### EXERCISE
Rewrite everything in the data from the line containing "This screenshot has" down to the line containing "[x=802, y=183]", both included, scaling each coordinate in the answers by 1.2 and rounding to whole numbers with halves going up, while keeping every other number unchanged. Return only those lines and omit the pictures.

### INFORMATION SHOWN
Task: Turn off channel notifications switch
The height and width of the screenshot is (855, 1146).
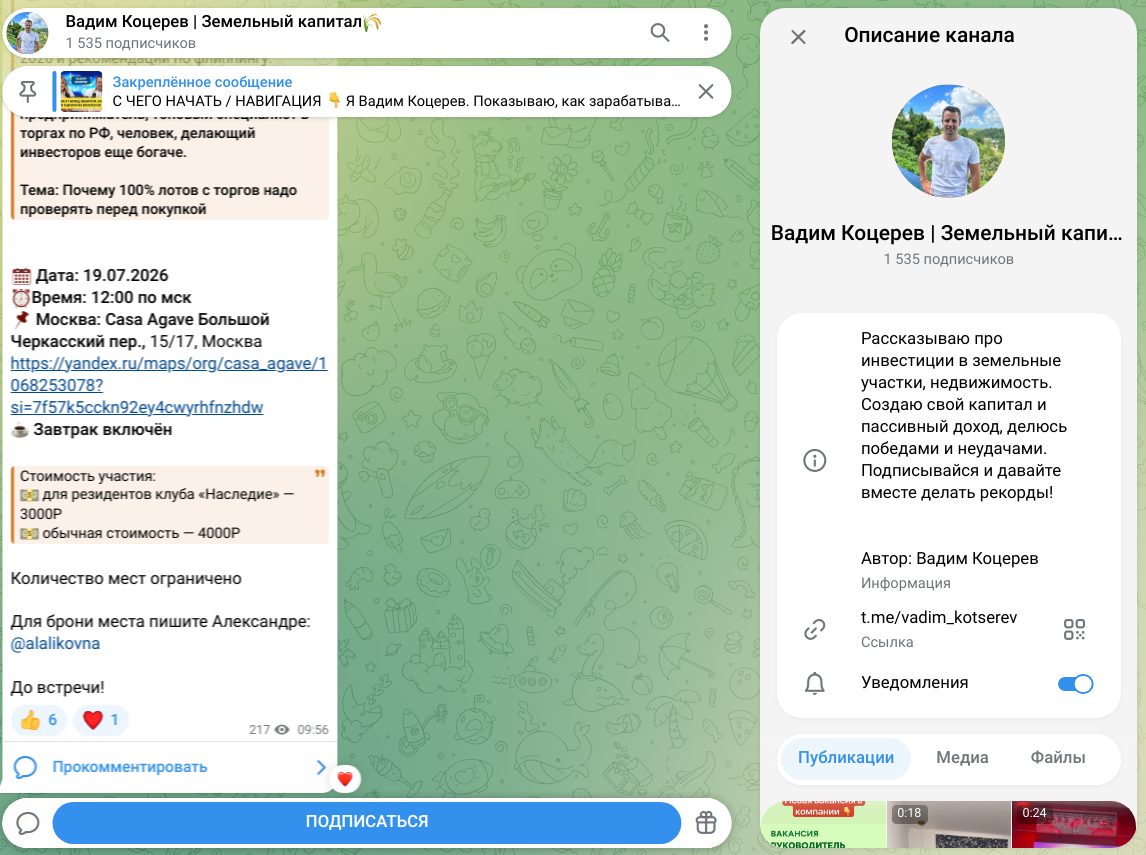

==

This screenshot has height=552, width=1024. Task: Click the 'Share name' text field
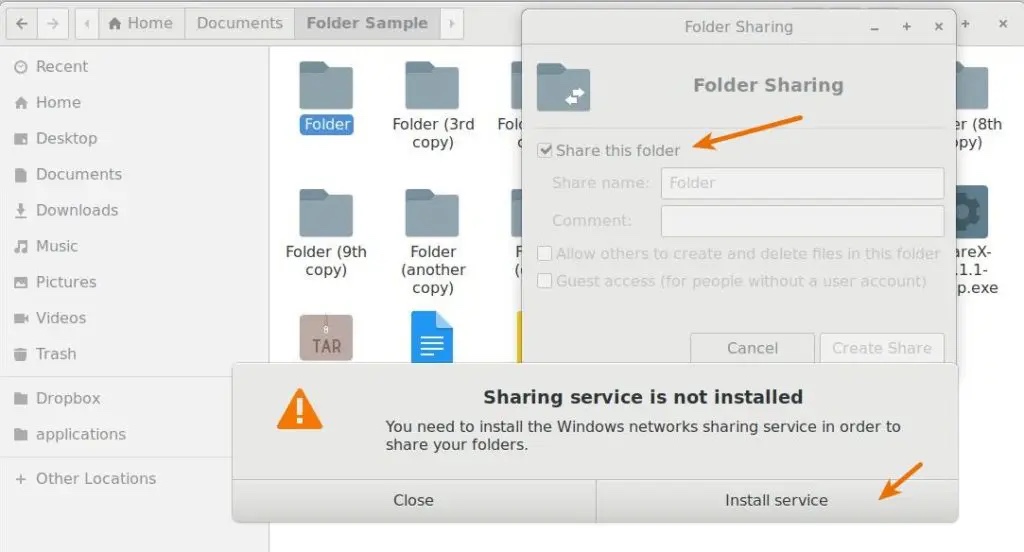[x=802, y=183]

---

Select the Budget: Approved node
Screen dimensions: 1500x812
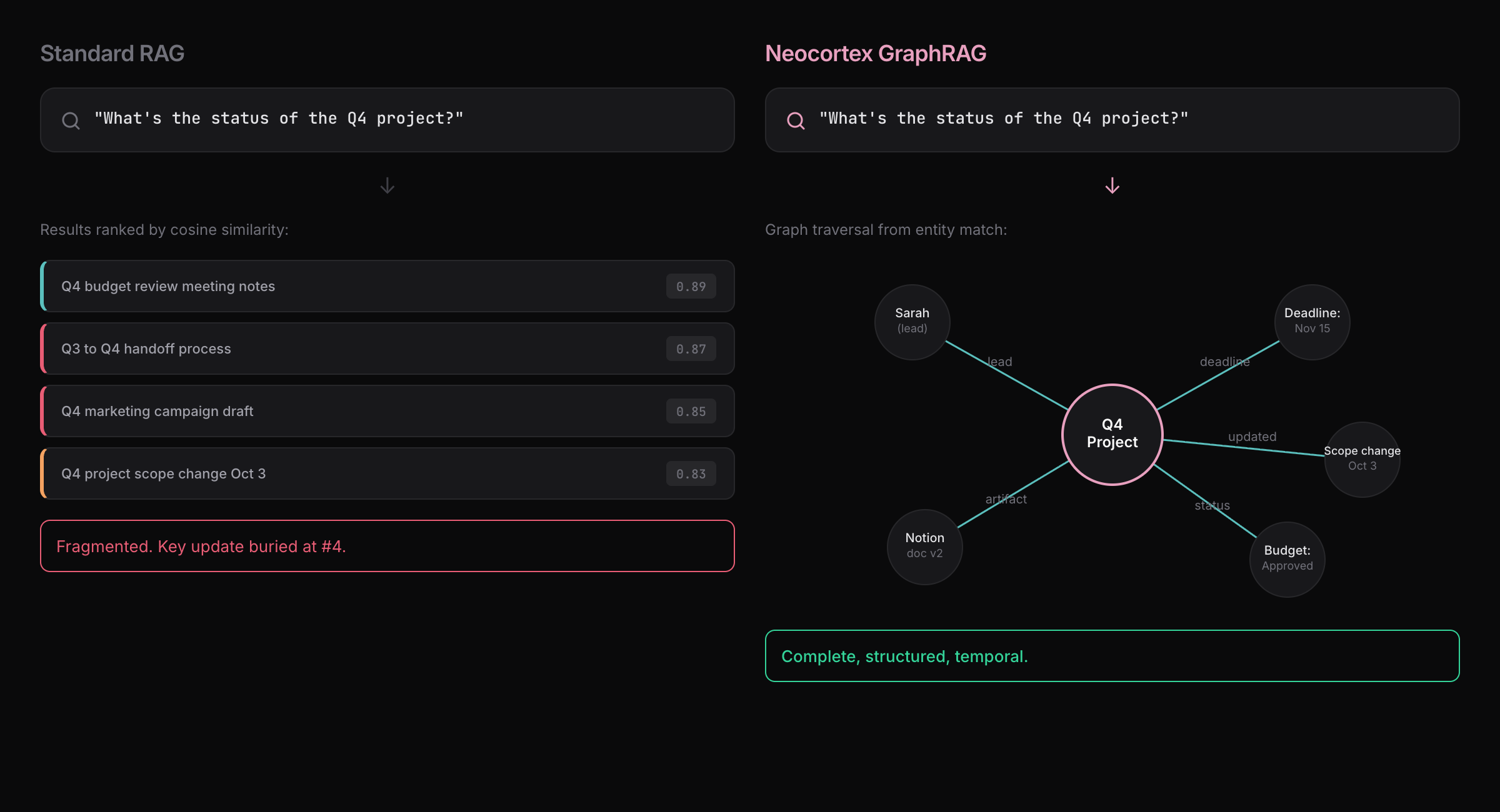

### THE RESPONSE
This screenshot has height=552, width=1024. Task: Click the 'Share name' text field
[x=962, y=220]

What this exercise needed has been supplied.